= TASK BRIEF =
A faithful transcription of the entries below is required.

================

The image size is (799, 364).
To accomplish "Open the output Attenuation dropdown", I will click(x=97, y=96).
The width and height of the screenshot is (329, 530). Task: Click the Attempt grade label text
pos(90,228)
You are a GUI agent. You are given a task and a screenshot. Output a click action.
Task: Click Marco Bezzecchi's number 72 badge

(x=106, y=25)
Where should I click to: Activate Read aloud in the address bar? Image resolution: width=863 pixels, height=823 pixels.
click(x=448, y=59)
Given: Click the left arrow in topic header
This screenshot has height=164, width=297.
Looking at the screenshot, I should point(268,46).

================

= ANSWER TO THE EXERCISE =
The image size is (799, 364).
To accomplish "Open the output Attenuation dropdown", I will click(x=97, y=96).
The width and height of the screenshot is (329, 530). Task: Click the Attempt grade label text
pos(90,228)
You are a GUI agent. You are given a task and a screenshot. Output a click action.
Task: Click Marco Bezzecchi's number 72 badge

(x=106, y=25)
Where should I click to: Activate Read aloud in the address bar? Image resolution: width=863 pixels, height=823 pixels.
click(x=448, y=59)
Given: Click the left arrow in topic header
This screenshot has height=164, width=297.
Looking at the screenshot, I should point(268,46).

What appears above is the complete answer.